§ **EXERCISE**
The answer must be one number: how many lines below contain the word "computer".

********************

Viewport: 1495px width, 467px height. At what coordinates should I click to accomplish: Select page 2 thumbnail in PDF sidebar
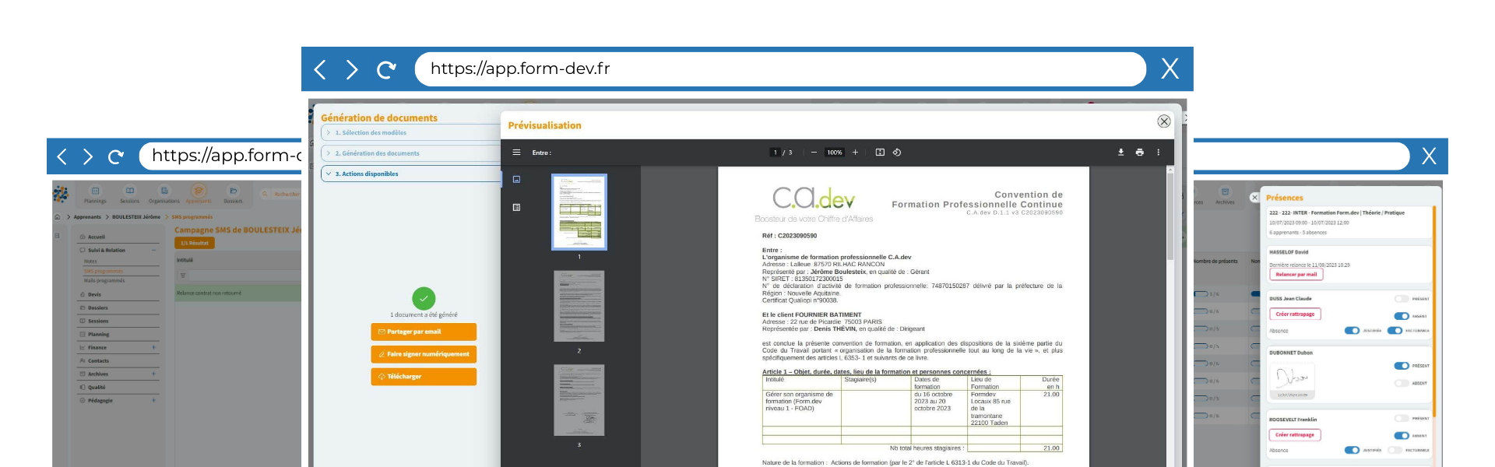click(x=579, y=306)
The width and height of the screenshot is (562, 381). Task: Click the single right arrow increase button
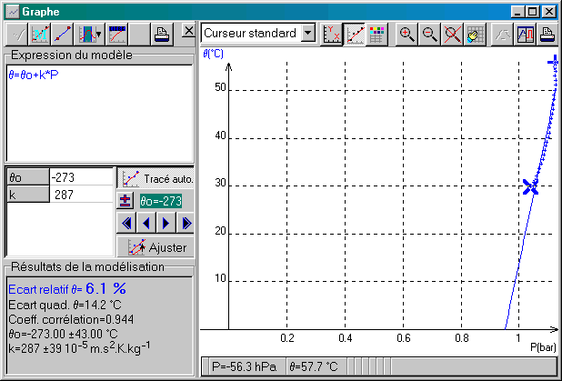[x=166, y=224]
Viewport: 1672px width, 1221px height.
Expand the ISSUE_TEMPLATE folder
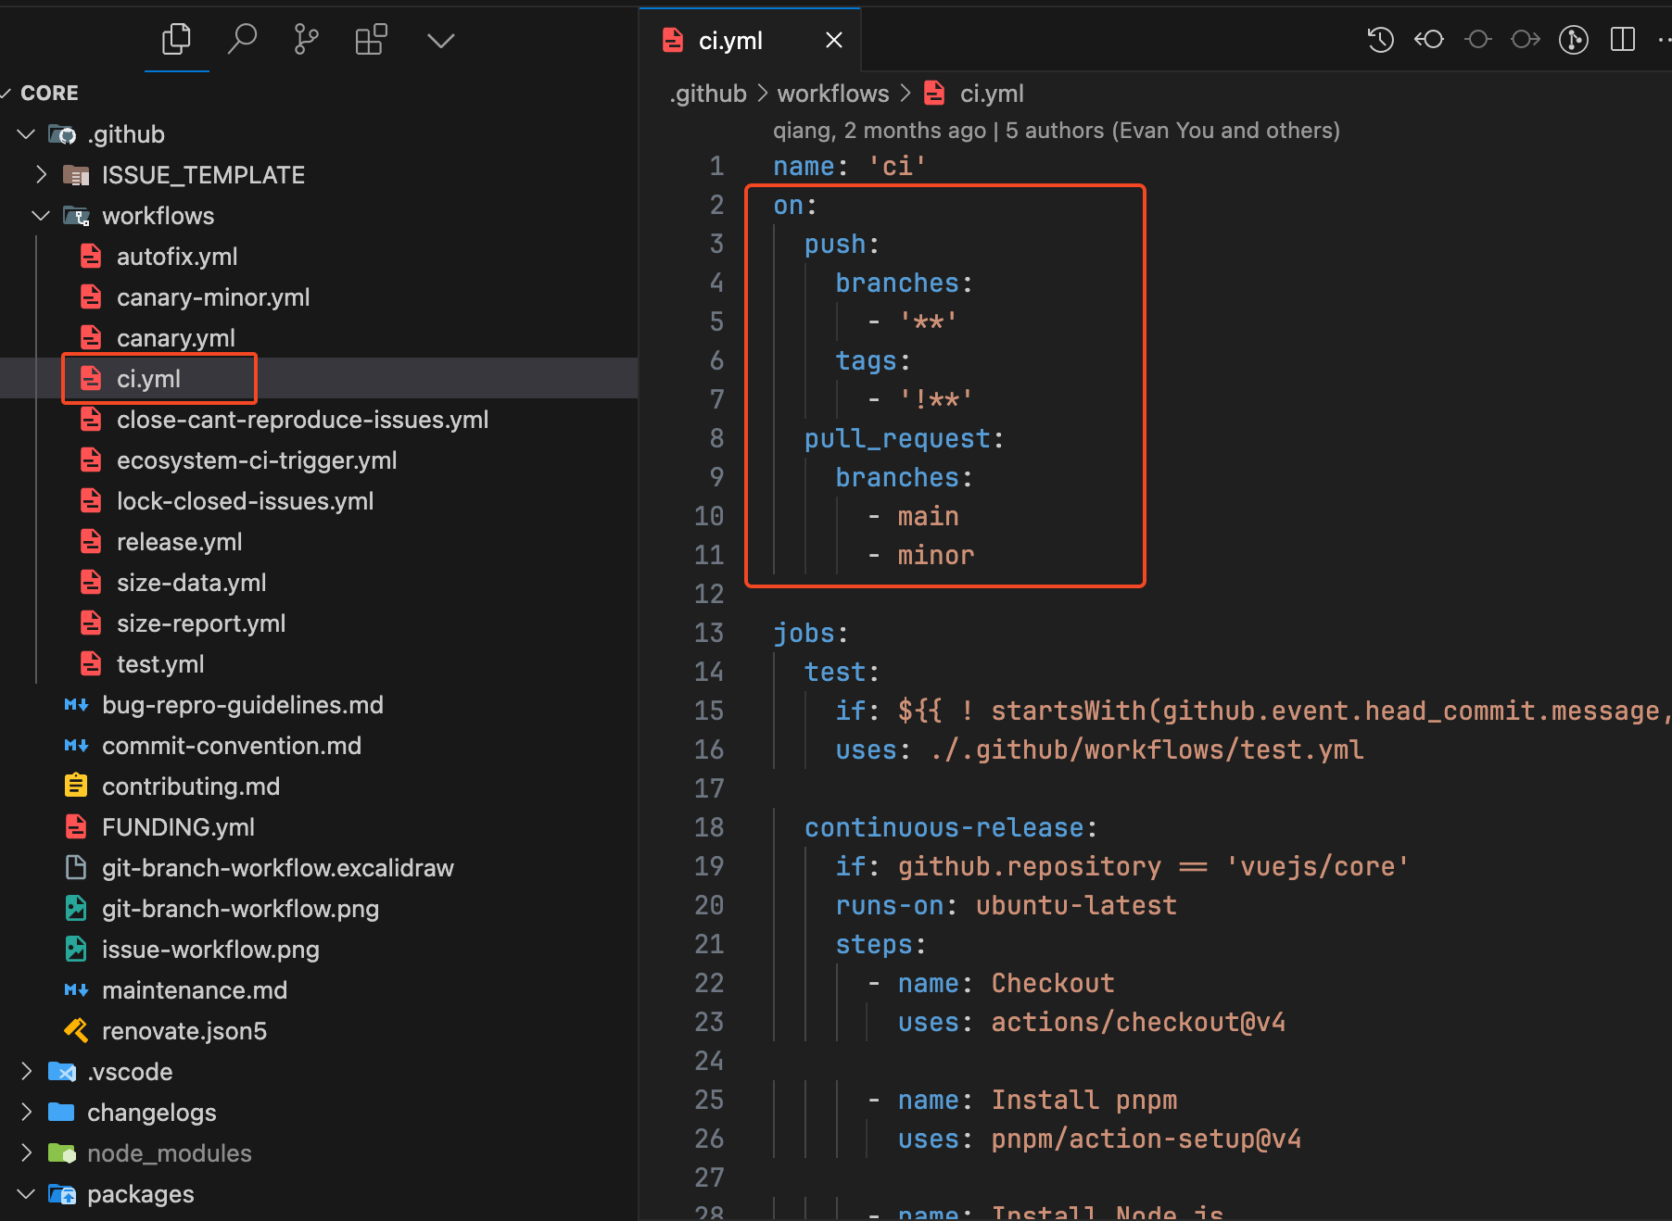pyautogui.click(x=41, y=175)
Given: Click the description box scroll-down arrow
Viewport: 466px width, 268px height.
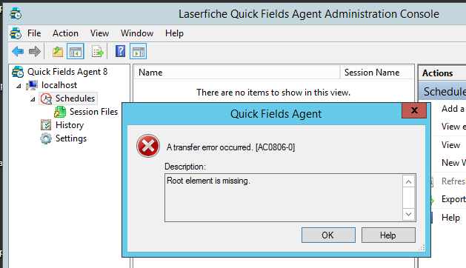Looking at the screenshot, I should point(409,214).
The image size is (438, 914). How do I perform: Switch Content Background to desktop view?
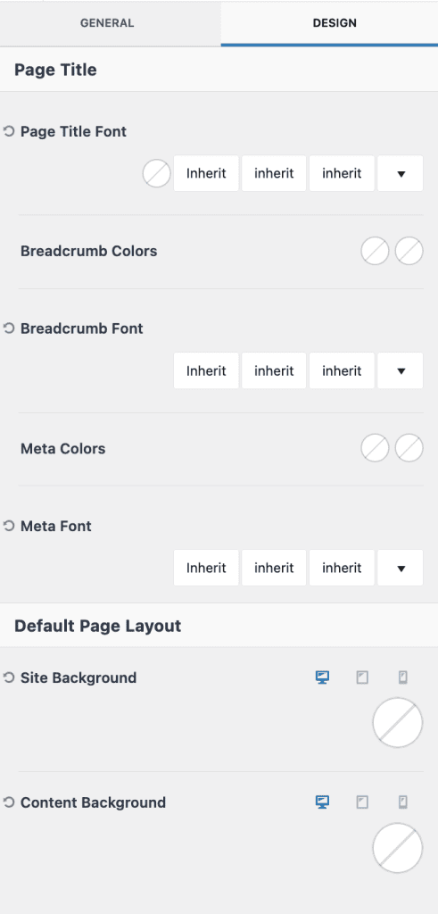322,802
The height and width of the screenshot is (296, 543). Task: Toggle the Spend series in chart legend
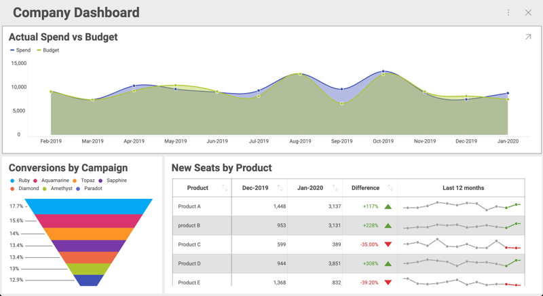point(20,50)
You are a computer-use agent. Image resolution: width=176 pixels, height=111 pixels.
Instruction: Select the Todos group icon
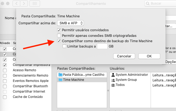pyautogui.click(x=113, y=85)
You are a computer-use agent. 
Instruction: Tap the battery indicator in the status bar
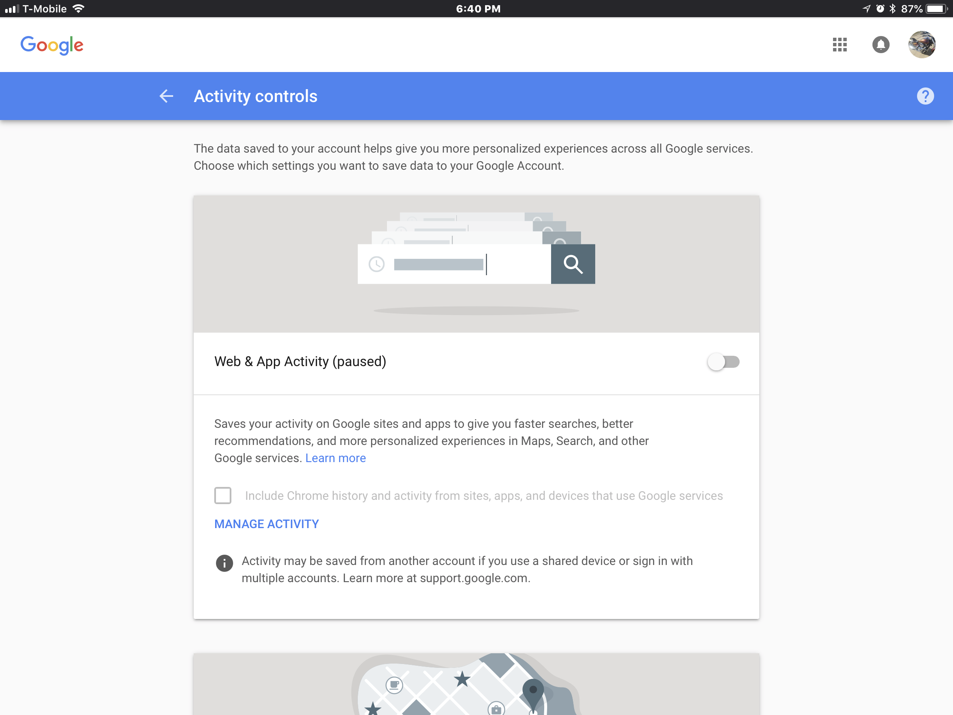pos(936,9)
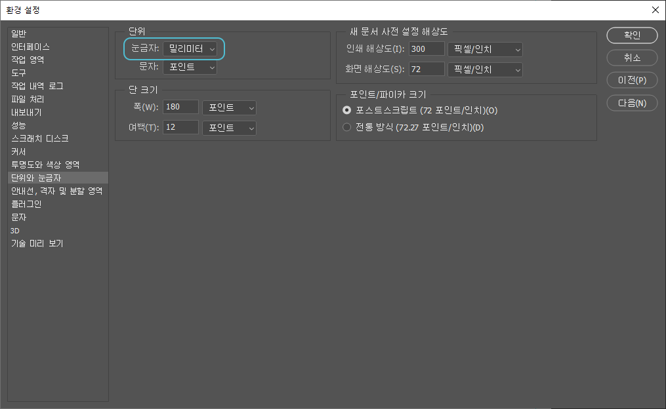
Task: Go to next page with 다음(N)
Action: click(x=632, y=103)
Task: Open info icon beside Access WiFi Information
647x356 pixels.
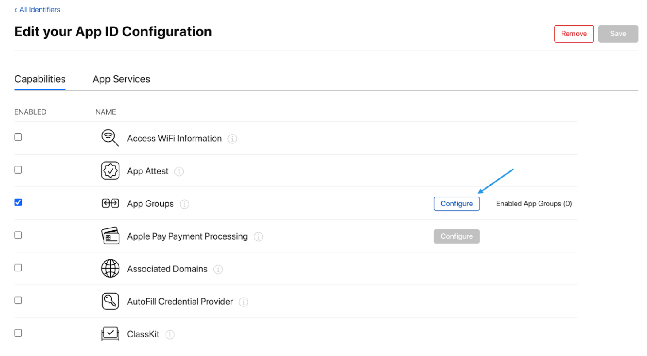Action: 232,139
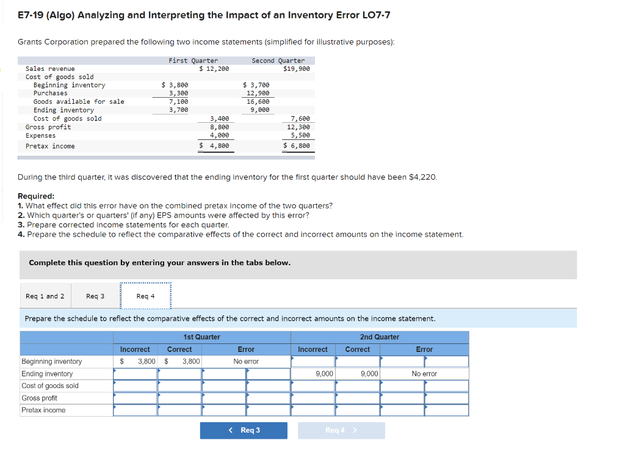
Task: Click the Req 3 navigation button
Action: [244, 430]
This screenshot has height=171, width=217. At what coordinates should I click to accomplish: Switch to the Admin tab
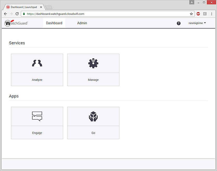[82, 23]
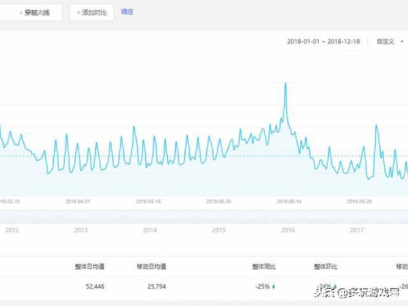Select 2013 on the overview timeline
This screenshot has height=306, width=408.
click(81, 230)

********************

§ **SOLUTION**
2